Street of Crocodiles (1986)
There are no crocodiles in Street of Crocodiles (1986). No streets either, come to think of it. Nevertheless, the acclaimed 21-minute stop-motion masterpiece is rife with something much more visually disturbing than scaly skinned carnivores – dolls. Freaky-looking plastic dolls with no eyes and missing the tops of their heads as they eerily move about in darkened rooms saying nothing to one another – as if they know something we don’t. Something terrible.
Identical twins and avant-garde animators Stephen and Timothy Quay took the title and inspiration for their best known work from a collection of unusual short stories by Polish author and artist Bruno Schulz. The short film concludes with quote from Schulz’s Street of Crocodiles which was first published in Poland as Sklepy Cynamonowe (The Cinnamon Shops) in 1934. As a Jew, Schulz was forced to live in the ghetto of Drohobych during the German occupation of Poland in World War II. In November 1942, Schulz was shot to death by a Gestapo officer while returning home from work.
The Quay Brothers were born in Norristown, Pennsylvania but have lived and worked in the United Kingdom for most of their professional careers. The rough and ready aesthetic of the Quay Brothers’ films is very much a continuation of the ‘found object’ style of filmmaking championed by Eastern European animators like Ladislaw Starewicz and Jan Svankmajer. The doll imagery in Street of Crocodiles is reminiscent of Svankmajer’s short film Jabberwocky (1971), in which a tea party of dolls consume a meal made from smaller doll parts. Before creating Street of Crocodiles, The Quay Brothers paid homage to Svankmajer in their stop-motion short, The Cabinet of Jan Svankmajer (1984).
The films of the Quay Brothers are without dialogue and consistently devoid of traditional narrative, making them as mysterious and indecipherable as a half remembered dream. As visual artists and experimental filmmakers, the Brothers are never concerned with expectations of story or characters or message. Rather, the bizarre visual world conjured by the Quays is all about the incredible graphic design, atmosphere and soundscapes.

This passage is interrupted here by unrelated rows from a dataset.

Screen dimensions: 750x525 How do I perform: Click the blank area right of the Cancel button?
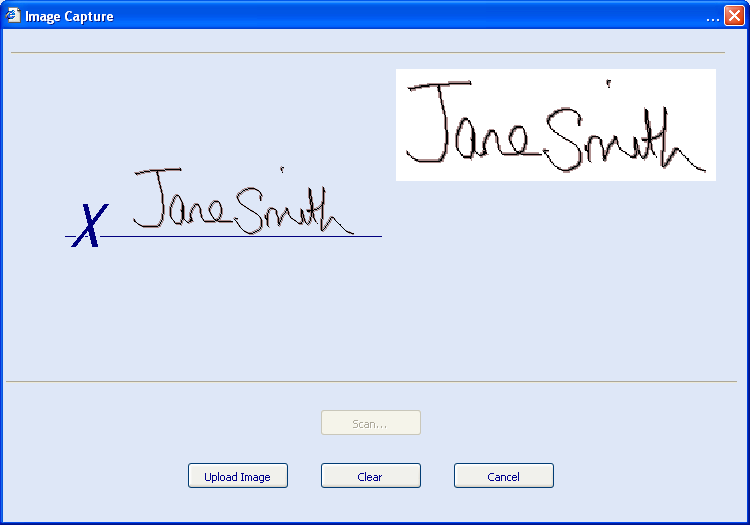(640, 476)
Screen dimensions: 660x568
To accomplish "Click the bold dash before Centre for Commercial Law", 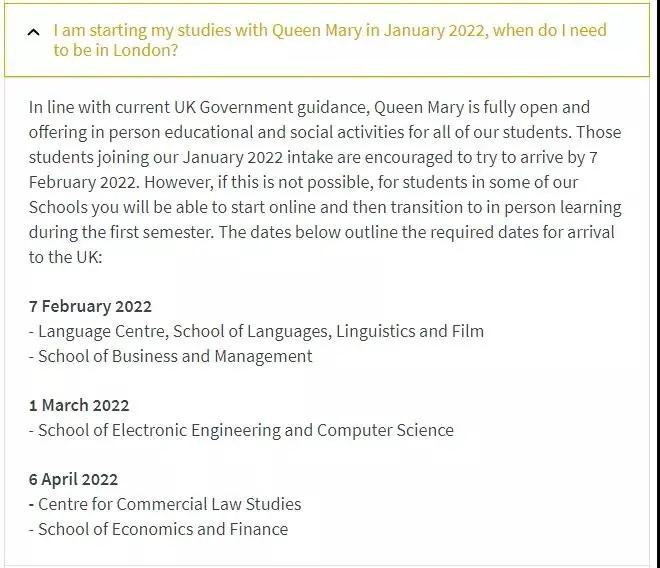I will point(32,504).
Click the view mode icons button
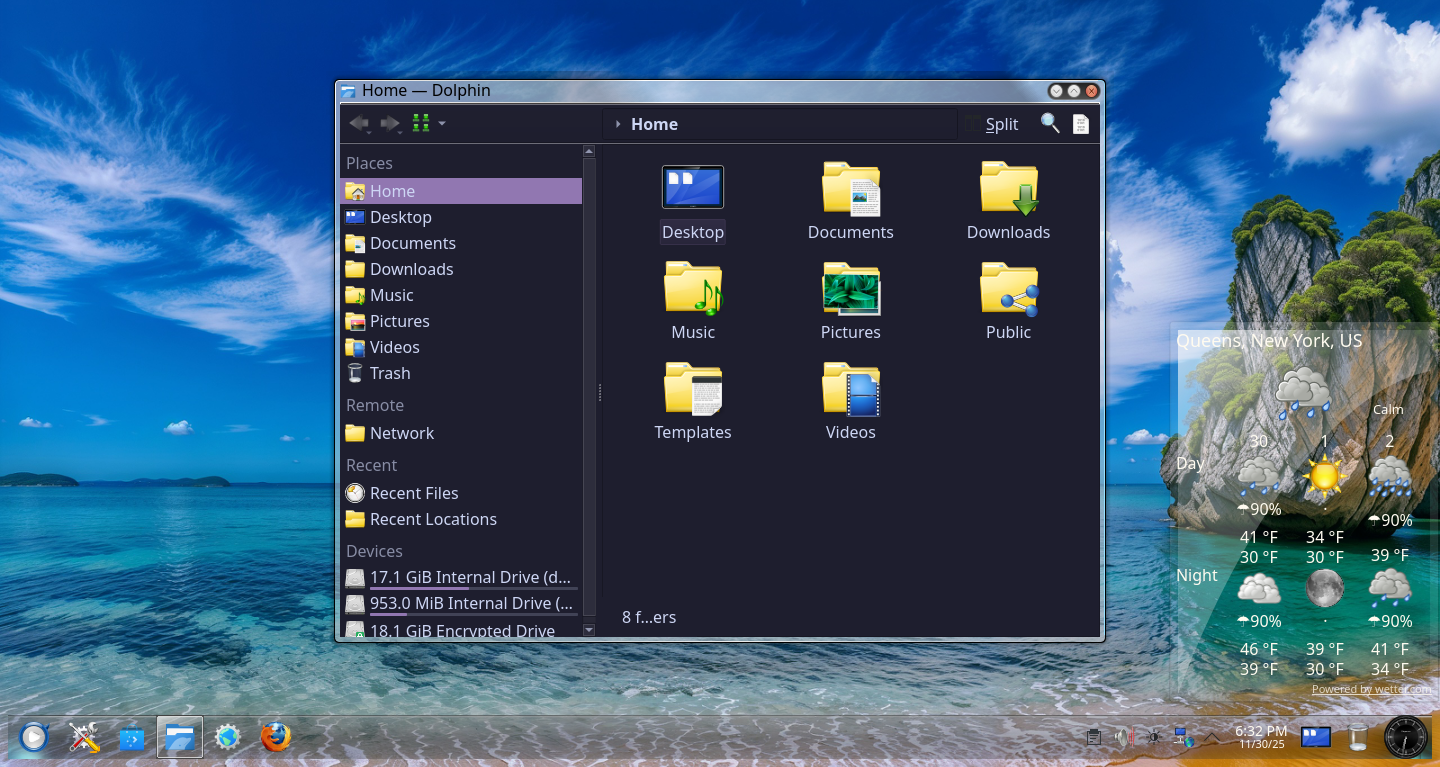 421,123
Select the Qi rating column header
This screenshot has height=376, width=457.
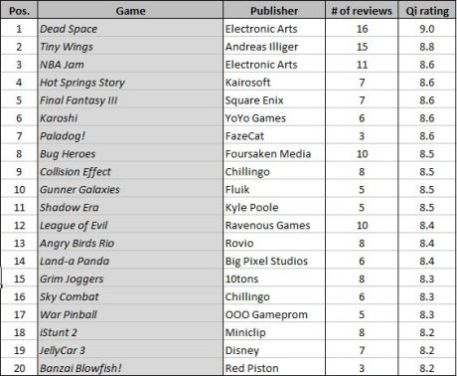[x=427, y=11]
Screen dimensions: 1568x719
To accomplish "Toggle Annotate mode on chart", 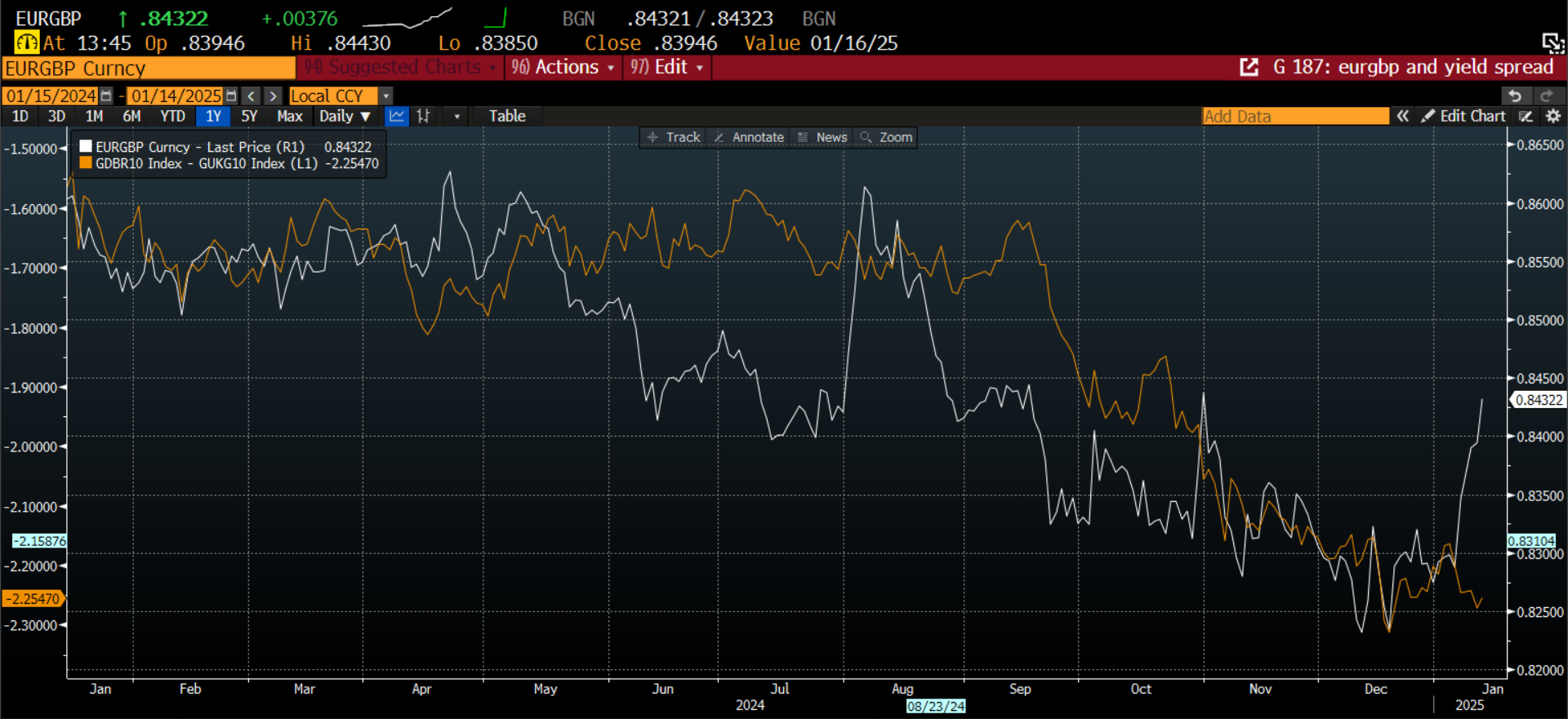I will click(x=749, y=137).
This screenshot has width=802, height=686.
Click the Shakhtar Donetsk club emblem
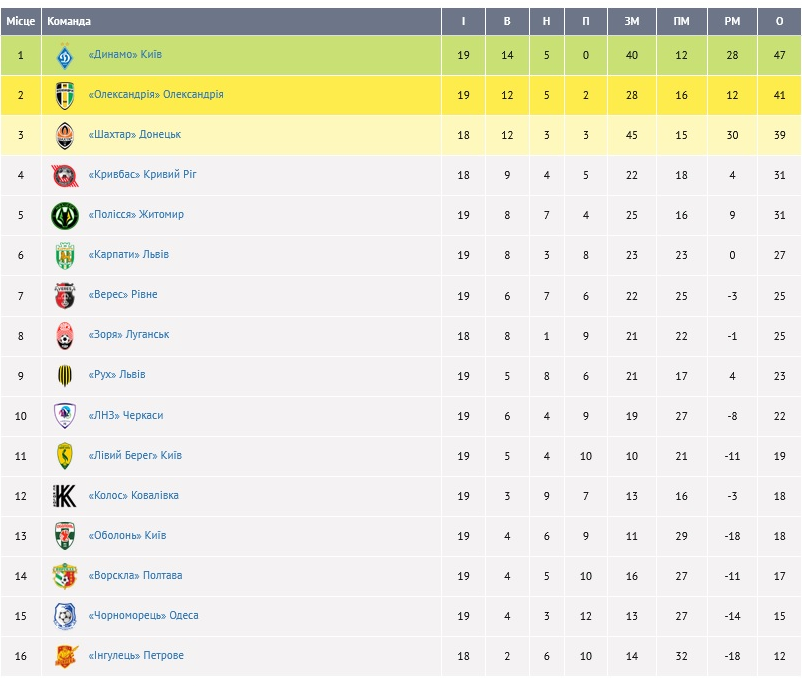[x=65, y=135]
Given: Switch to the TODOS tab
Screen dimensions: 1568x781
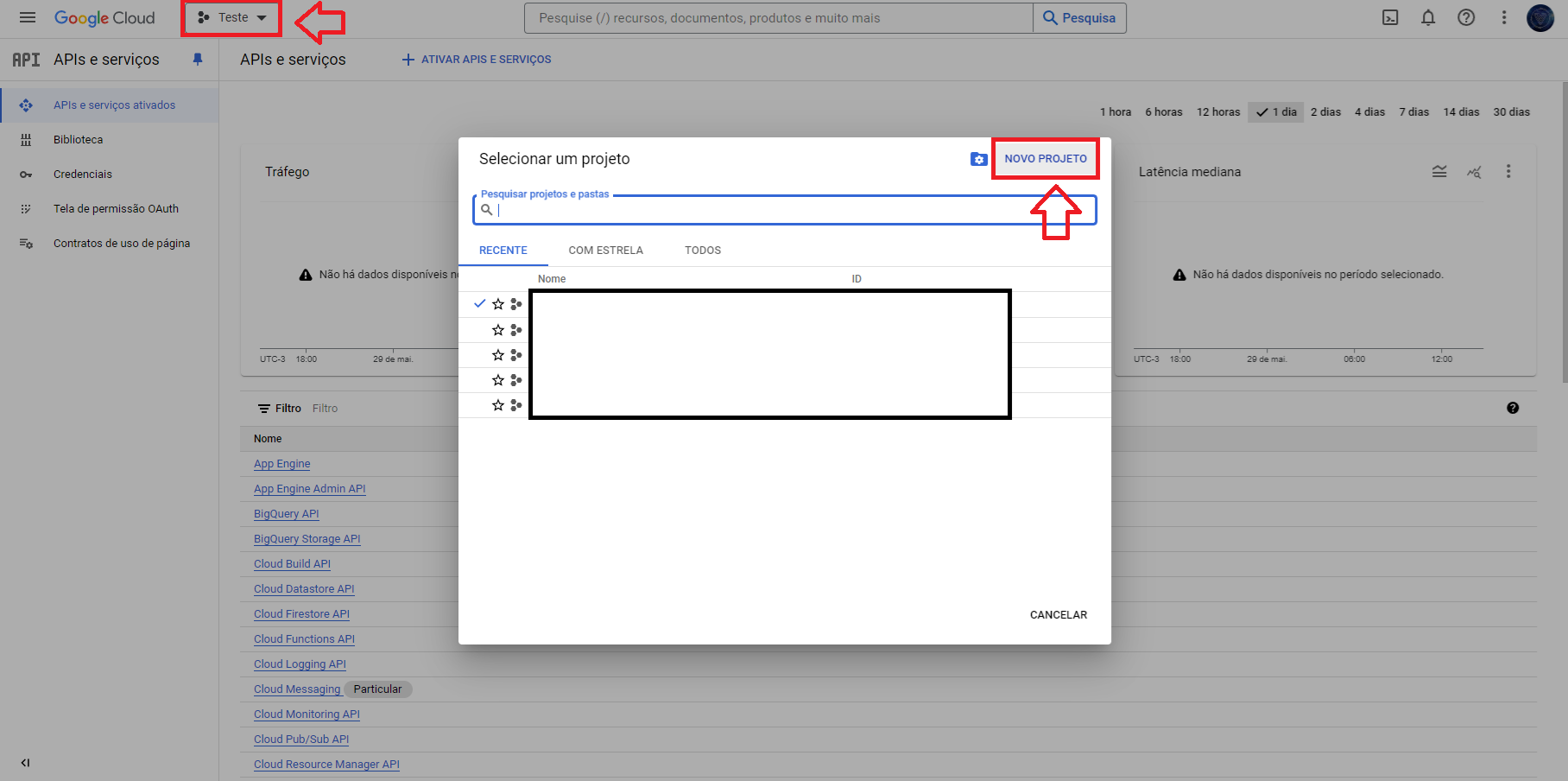Looking at the screenshot, I should point(702,251).
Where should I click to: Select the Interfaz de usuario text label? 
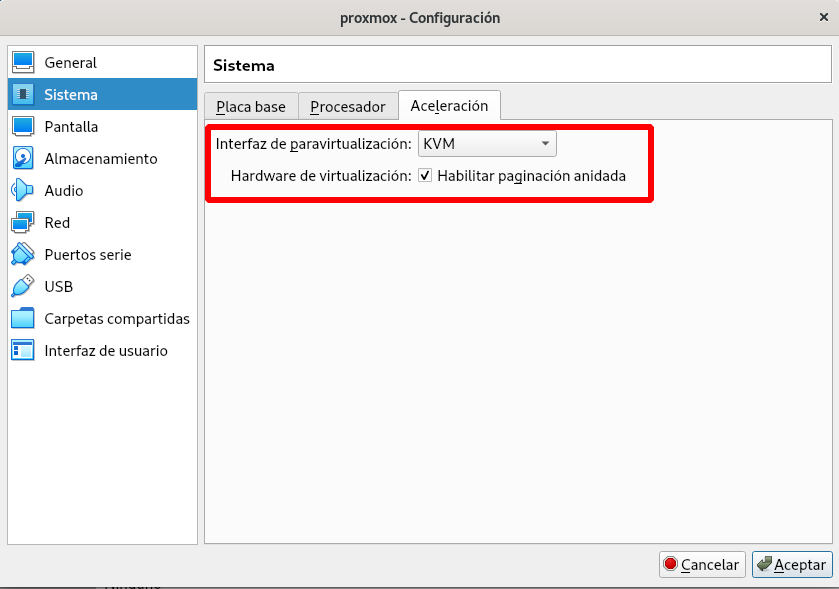point(106,351)
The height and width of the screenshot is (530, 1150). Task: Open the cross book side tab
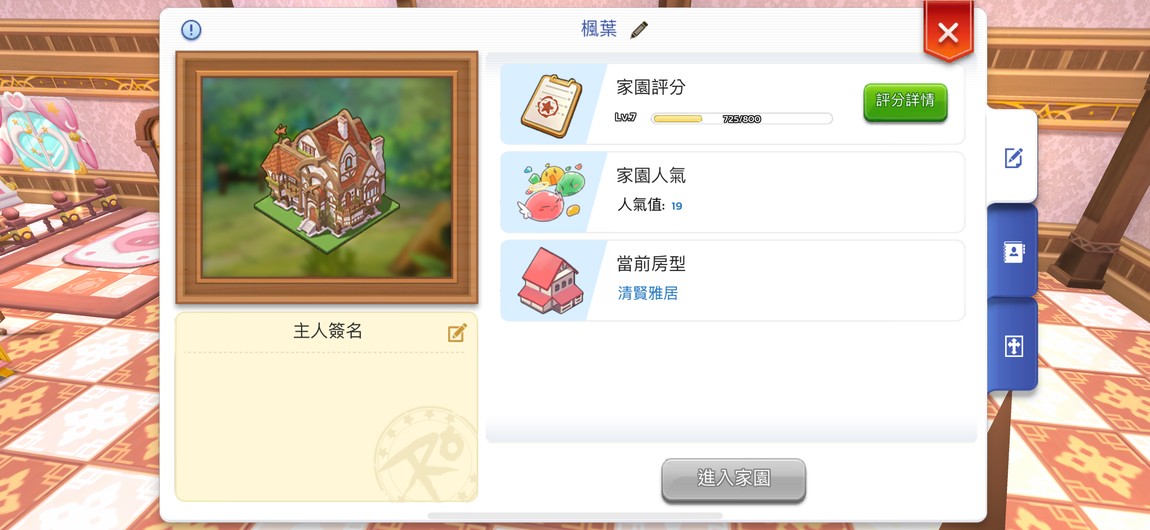coord(1013,346)
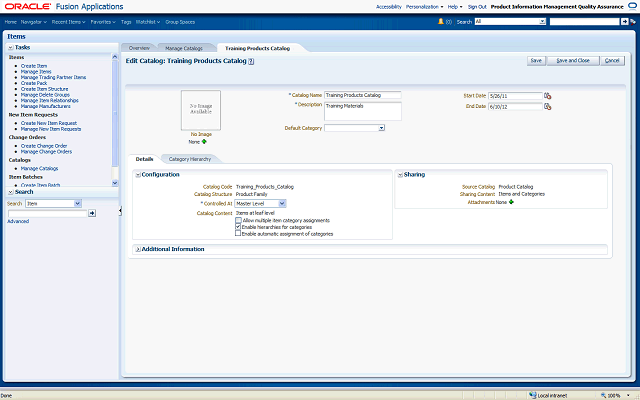Open the Create Item Structure link
Screen dimensions: 640x400
pos(47,90)
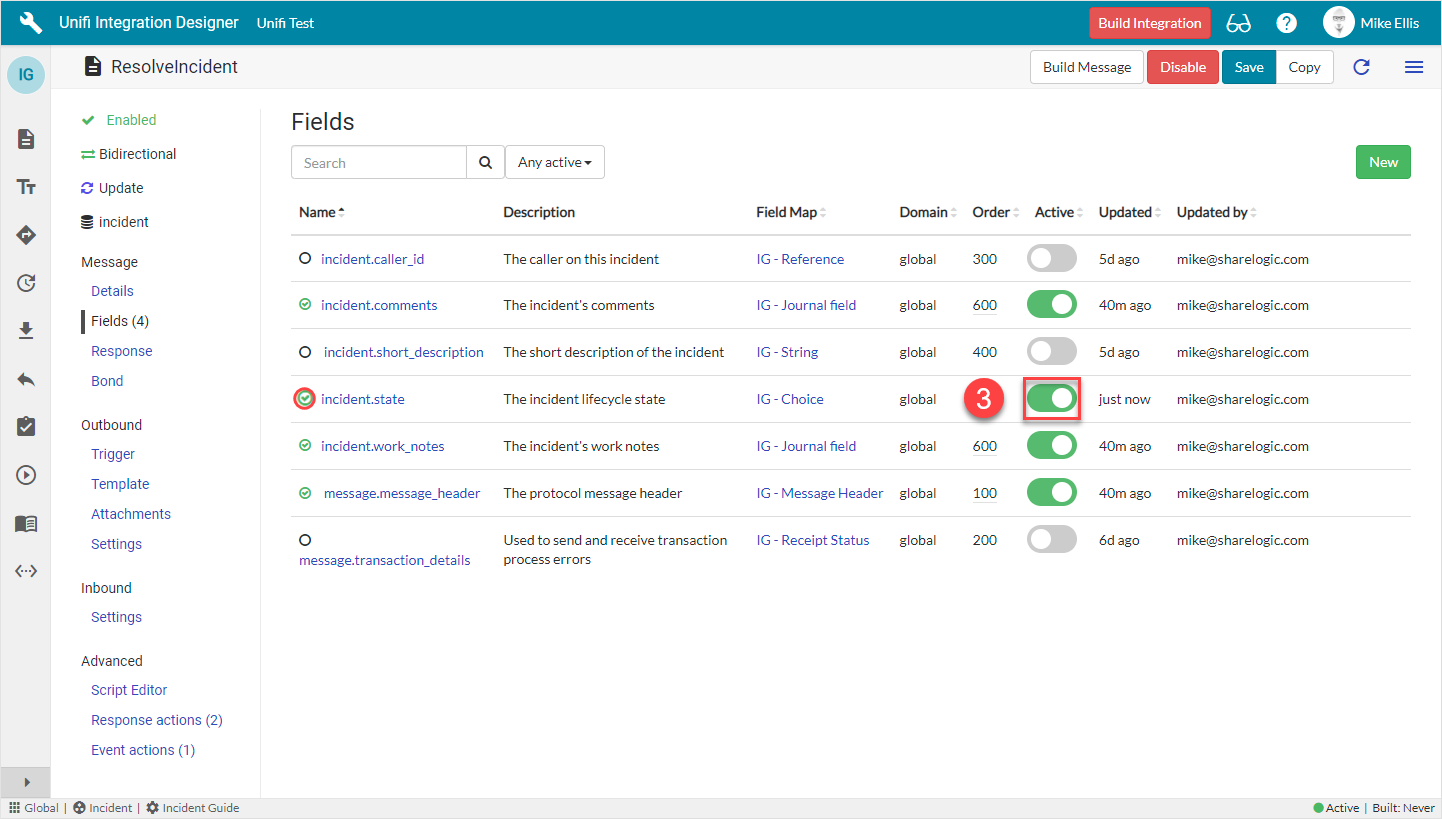Click the Build Integration button

[1149, 23]
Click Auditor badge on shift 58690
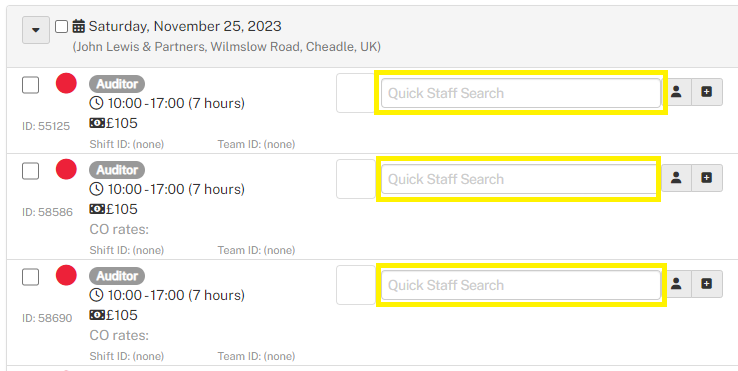This screenshot has height=371, width=738. (117, 276)
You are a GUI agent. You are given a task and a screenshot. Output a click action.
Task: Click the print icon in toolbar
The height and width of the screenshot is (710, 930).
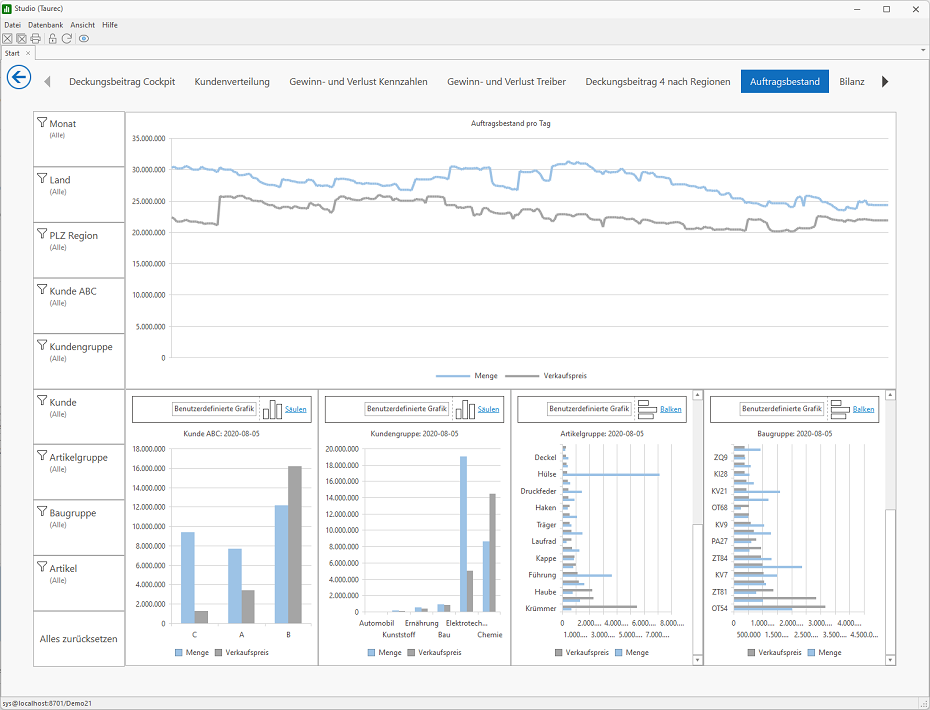[x=36, y=39]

Many of the Brothers’ films are scored by Polish composer Lech Jankowski, including shorts like Street of Crocodiles and The Comb (1991) as well as their feature-length live action film Institute Benjamenta, or This Dream Called Human Life (1995). In 1986, the brothers also created animation for the music video of Peter Gabriel’s song, Sledgehammer. Visuals from Street of Crocodiles have been replicated by other filmmakers in music videos for 90s rock bands like Nine Inch Nails and Tool. Since then the Quay Brothers have also directed music videos for American recording artists like Michael Penn, 16 Horsepower and His Name is Alive.
With its unsettling representation of disfigured dolls, it’s easy to see why director Terry Gilliam included Street of Crocodiles on his list of the Ten Best Animated Films of All Time printed in The Guardian newspaper in 2001. Gilliam wrote, “There is something peculiar about falling for Jan Svankmajer and then discovering the Quay brothers – Americans who came to Europe and somehow wound up working in a style that felt like Polish animation… Quays have created that world in a manner which hypnotises me, but which I don’t fully understand. Maybe I like them because they ended up going further east than I did.” In their occasional work for the commercial sector, the Brothers were commissioned to animate shorts for MTV and Sesame Street and they later created stop-motion nightmare sequences for Julie Taymor’s biopic Freda (2002). In 2012, the Museum of Modern Art in New York City exhibited a retrospective on the career of Stephen and Timothy Quay entitled Quay Brothers: On Deciphering the Pharmacist’s Prescription for Lip-Reading Puppets.